Young Horses (up to 4 years of age) should be checked annually to determine whether dental care is required. Caps (baby teeth) begin to shed around the age of 2 and young horses may retain their caps, preventing the proper eruption of permanent teeth. Retained caps need to be removed if they are not shed naturally. Wolf teeth erupt within the first year and are generally removed when colts are sedated for gelding. Wolf teeth interfere with the bit, making proper collection uncomfortable. While wolf teeth can generally be extracted at any age, it's preferable to do so when the horse is young to avoid root fusion to the jaw bone. Wolf tooth extraction in older horses can be more complicated and costly.

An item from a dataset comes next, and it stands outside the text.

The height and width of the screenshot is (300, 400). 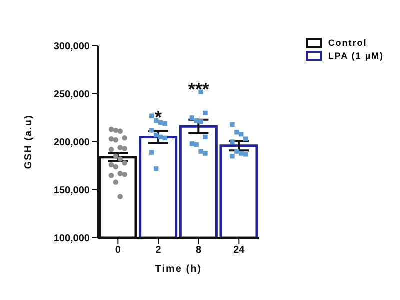 I want to click on y-tick-label: 150,000, so click(x=72, y=192). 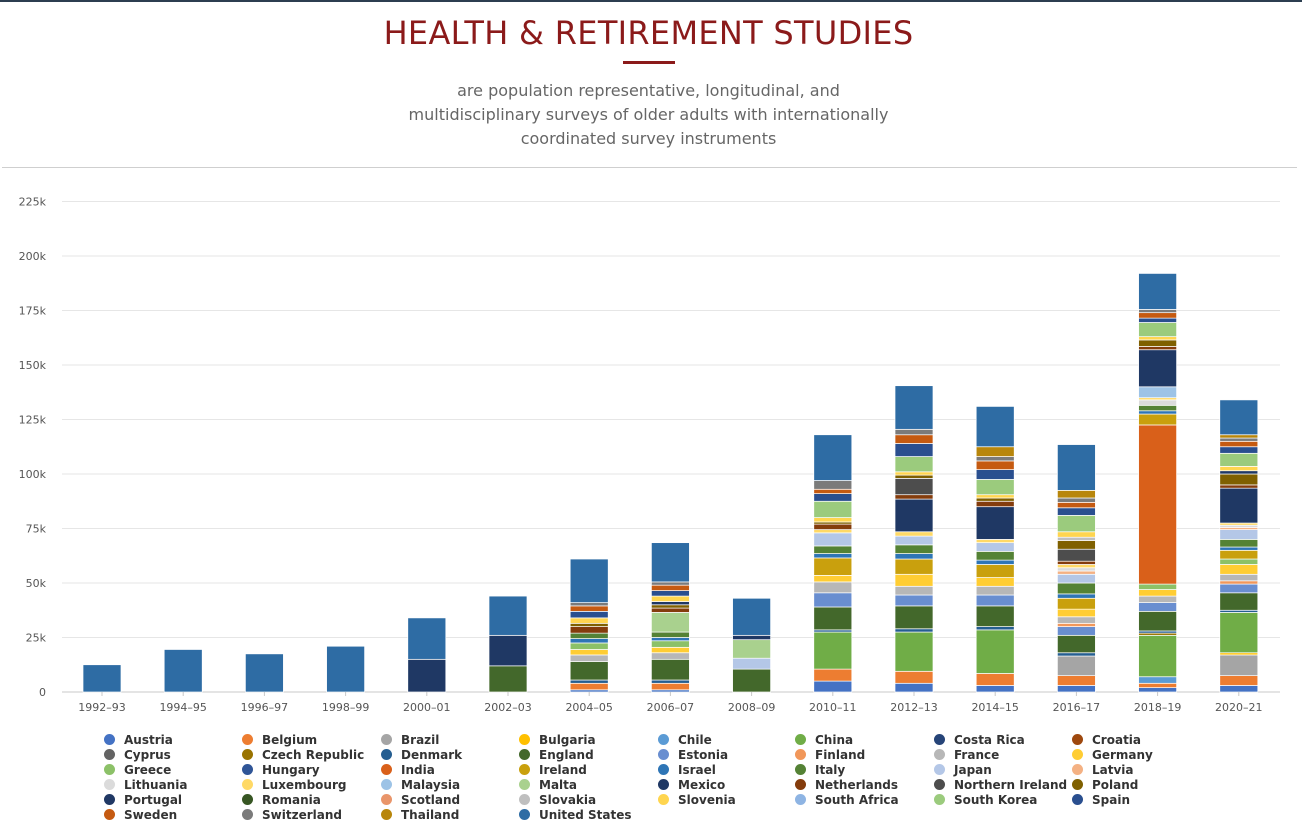 I want to click on x-tick-label: 2004–05, so click(x=589, y=708).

Without getting too technical, horses between the ages of 2 through 4 experience 24 changes in their mouths over time as they age. Of course, this is the time when we're typically training them for the use for which they are intended. Dental exams can help rule out mouth issues if the horse becomes a challenging 'trainee'. Trainers tend to request that a first float be performed at the age of 2, however, it's important to remember that a float performed at this age will be completed on 'baby teeth' that will be shed. Horses typically have all of their permanent teeth erupt by the age of 4. This is also when canine teeth will begin to erupt.

Adult Horses (5+ years) require annual dental maintenance to ‘float’ the surface of the teeth at the proper angle to ensure that the horse is chewing properly and comfortably. Hooks, waves, or protuberant teeth may develop which need to be addressed and canine teeth (typically found in male horses but can be present in females) need to be reduced and filed. Any accumulated tartar should also be removed. If wolf teeth are still present and the horse is being ridden, extraction is recommended. ​


Elder Horses (20 years+) whose teeth have slowed in their rate of eruption should to be checked regularly to ensure that the teeth are wearing evenly. Annual floats are still recommended until it's determined that the horse's rate of eruption has significantly slowed, or stopped, or until the horse does not have enough tooth structure to warrant the procedure. As teeth are shed through the elder years, a softer diet might be required to ensure that the horse is getting the proper nutrients through its feed.